When I was pregnant, I thought my goal was 12 months. Then when Hope was 6 months old, I found nursing to be a bonding time and thought I would nurse as long as she wanted to. Then when Hope was 9 months old, I heard from the lactation consultant at my office. She said not to stop breastfeeding during the horrible cold and flu season. Adam was not on board with this. He thought it was one and done kind of a thing. I think he was a little jealous, but he wouldn't admit to it. We also want to try for more children and while breastfeeding, I wasn't having a cycle, hence no possible way for me to get pregnant. So my goal was to nurse until Hope was 16 months old (Valentine's Day).


Well about a week ago, Hope had her own timeline and just stopped nursing. It was very strange. I was/am a little upset, but I am glad it was her decision. I know a lot of mom's stop breastfeeding for different reasons, but for me, it would be selfish to stop for a personal reason. So it's good that it was her decision. So for the past week, Adam has been doing the bedtime routine so I could pump (yeah, just because she's done doesn't mean I am done). Adam loves the new bedtime routine. He could never do it all, because I would always nurse her right before bed.
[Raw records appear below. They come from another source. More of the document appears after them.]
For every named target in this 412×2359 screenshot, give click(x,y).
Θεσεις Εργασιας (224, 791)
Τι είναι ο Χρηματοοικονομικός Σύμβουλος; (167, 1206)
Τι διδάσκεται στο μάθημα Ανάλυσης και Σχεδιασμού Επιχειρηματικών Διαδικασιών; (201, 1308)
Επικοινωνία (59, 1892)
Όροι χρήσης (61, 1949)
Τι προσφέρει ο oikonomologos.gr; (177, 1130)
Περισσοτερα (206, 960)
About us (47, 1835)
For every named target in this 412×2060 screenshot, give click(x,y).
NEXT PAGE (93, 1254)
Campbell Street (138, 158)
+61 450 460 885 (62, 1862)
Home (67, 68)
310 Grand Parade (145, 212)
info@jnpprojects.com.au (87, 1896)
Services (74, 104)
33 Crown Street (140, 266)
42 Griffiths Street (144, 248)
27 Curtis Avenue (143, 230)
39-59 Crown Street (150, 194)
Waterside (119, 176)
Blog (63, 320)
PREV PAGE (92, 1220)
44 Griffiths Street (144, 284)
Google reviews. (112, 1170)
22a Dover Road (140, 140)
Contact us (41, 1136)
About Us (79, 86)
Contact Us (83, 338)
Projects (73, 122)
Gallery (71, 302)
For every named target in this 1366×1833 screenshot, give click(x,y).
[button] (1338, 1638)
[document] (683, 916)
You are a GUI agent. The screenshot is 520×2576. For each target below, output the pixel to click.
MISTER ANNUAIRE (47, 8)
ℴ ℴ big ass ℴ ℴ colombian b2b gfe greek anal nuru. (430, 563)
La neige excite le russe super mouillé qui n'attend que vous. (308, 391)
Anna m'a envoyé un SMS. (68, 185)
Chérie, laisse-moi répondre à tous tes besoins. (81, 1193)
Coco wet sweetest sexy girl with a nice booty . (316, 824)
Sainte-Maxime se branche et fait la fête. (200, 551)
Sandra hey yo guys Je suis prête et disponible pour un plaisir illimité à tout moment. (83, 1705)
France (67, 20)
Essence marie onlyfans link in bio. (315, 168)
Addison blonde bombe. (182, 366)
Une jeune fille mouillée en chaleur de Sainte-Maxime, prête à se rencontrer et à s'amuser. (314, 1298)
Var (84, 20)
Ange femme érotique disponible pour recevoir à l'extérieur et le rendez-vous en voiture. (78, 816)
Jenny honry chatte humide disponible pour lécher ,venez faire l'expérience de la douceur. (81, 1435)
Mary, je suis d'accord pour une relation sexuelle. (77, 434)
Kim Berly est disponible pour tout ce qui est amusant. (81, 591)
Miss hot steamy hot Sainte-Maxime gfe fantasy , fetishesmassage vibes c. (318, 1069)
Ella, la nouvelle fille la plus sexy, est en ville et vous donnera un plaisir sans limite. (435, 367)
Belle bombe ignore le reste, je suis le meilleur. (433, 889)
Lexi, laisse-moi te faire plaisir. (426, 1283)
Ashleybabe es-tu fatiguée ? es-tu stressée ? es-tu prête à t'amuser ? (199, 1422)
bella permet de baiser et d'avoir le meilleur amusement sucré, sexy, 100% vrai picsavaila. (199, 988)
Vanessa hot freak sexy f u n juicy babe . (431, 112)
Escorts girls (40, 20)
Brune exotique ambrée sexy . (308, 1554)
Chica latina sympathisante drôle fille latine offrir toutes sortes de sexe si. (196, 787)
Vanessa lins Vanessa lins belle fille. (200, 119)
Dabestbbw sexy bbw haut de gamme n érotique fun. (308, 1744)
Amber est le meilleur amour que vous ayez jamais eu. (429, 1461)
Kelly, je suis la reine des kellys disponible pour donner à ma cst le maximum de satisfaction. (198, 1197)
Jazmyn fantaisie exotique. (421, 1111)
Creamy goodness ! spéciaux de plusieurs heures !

So I have been enjoying a glass of wine or a beer and of course a diet coke last Sunday night. It's wasn't as good as I remembered it. :(


So I didn't make my goal of 16 months, but I am very happy that Hope made the decision so I didn't have to. She is a big girl who is growing up before my very eyes.

1 comment:

  1. It is bittersweet and I had a hard time with nick not wanting it anymore/decrease in my supply at 10 months. Now I still feel conflicted.. but as long as you did it (14 months? 15? )however many is awesome!!! She is off to a great start.